A few days ago Peter Schäfer, one of the most influential and important scholars of Ancient Judaism and early Jewish mysticism, was forced to resign his tenure as Director of the Jewish Museum of Berlin, a position he held after his retirement as Director of Judaic Studies and Professor of Religion at Princeton. The ostensible occasion that precipitated the resignation was a tweet sent out from the museum office (not from him directly) that linked to a letter signed by 240 scholars of Judaica opposing the recent German legislation linking BDS to anti-Semitism. The letter signed by these scholars did not support BDS, and the museum has come out strongly against BDS. Rather, those who signed the letter opposed the language linking BDS to anti-Semitism by definition suggested in the German legislation. While one can certainly disagree with the letter, calling it a “pro-BDS letter” is a significant distortion. Yet that is precisely what Uwe Becker, commissioner of the “Hessian federal state government for Jewish life and the fight against anti-Semitism” did in his response to the letter and to the tweet stating that, “The Jewish Museum in Berlin obviously sees as its task to take a stand against Jewish life in our country and especially against Israel. The recent support of BDS is a disgrace!” Of course, there was no support of BDS, not in the letter and not in the tweet from the Jewish Museum. What this illustrates is that the more complex question equating BDS by definition with anti-Semitism has become fused with the support of BDS.

This all has a history that precedes this unfortunate event. In 2012 Gerald Steinberg, president of the NGO Monitor, labeled the museum before Schäfer’s tenure “the anti-Jewish museum” when it invited Judith Butler, a Jewish American scholar of philosophy and gender studies and supporter of BDS to the museum to speak about her views on Israel following the publication of her book Parting Ways: Jewishness and the Critique of Zionism. Since when did Institutes have to agree with the positions of the speakers they invite?

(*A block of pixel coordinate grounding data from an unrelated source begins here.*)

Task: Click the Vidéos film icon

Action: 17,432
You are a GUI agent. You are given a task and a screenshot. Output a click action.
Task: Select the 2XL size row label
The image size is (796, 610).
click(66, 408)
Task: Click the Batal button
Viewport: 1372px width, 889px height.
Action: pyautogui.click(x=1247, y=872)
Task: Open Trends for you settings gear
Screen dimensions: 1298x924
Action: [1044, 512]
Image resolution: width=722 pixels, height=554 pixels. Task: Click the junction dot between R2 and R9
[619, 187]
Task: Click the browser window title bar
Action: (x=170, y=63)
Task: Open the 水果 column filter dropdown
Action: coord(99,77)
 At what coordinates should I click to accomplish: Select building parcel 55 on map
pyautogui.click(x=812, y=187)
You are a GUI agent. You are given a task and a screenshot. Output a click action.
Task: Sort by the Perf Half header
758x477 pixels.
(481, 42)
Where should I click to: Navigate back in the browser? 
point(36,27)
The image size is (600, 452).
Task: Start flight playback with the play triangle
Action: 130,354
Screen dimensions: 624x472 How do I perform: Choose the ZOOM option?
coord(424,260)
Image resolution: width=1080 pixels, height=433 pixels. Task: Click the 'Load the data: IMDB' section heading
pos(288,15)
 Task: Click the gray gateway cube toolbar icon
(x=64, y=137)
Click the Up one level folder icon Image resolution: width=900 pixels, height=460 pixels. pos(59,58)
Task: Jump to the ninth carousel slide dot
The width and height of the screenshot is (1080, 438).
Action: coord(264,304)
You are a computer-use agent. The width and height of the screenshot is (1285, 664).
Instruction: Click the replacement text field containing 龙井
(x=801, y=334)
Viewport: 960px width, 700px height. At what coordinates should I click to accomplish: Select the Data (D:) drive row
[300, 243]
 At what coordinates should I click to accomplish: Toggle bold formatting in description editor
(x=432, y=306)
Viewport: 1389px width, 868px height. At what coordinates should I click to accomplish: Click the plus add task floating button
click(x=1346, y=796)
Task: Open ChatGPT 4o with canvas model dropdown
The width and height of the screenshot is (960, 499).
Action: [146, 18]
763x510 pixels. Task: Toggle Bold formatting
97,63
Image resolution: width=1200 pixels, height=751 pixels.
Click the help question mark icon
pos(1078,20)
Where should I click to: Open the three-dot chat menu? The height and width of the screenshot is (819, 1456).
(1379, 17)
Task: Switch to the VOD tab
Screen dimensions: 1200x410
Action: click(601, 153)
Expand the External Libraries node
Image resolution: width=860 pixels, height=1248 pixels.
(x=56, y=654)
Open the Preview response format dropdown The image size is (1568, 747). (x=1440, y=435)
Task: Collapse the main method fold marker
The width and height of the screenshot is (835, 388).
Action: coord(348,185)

In addition, more recently the museum invited an attaché from Iran to the museum. All this resulted in Schäfer being labeled “pro-Iranian,” “anti-Jewish,” and even “anti-Semitic.” What is not often reported is that the Iranian’s visit was arranged as part of a museum project to create an exhibit of Iranian Jews in the 19th and 20th centuries.

Much of this war against Schäfer comes directly from Benjamin Weinthal, a writer for the Jerusalem Post who has been attacking Schäfer for over seven years, even prior to his directorship. After Schäfer’s resignation, Weinthal has been taking a victory lap on Twitter, erroneously arguing, for example, that Schäfer “has endorsed Iranian regime antisemitism” simply because he invited an Iranian official to visit the museum as part of a museum exhibition on Iranian Jews. In Weinthal’s numerous essays attacking Schäfer he consistently refers to him simply as a “non-Jew” as if that has any consequence whatsoever in his directing the museum. Let us recall that Kivi Kaplan, a Jew, directed the NAACP for over a decade with the support of the NAACP’s African American constituency. And Morton Smith, a non-Jew, was a distinguished professor of Ancient Judaism at Columbia University and trained generations of Judaic scholars in that field. Or Yale University’s Christine Hayes, a non-Jew, who holds a prestigious chair in Jewish Studies, has directed their Jewish Studies program, and is one of the most prominent scholars in Ancient Judaism in America. The list goes on. The very inference that Schäfer’s lack of Jewish pedigree has any bearing on his fitness as director of the museum is outrageous.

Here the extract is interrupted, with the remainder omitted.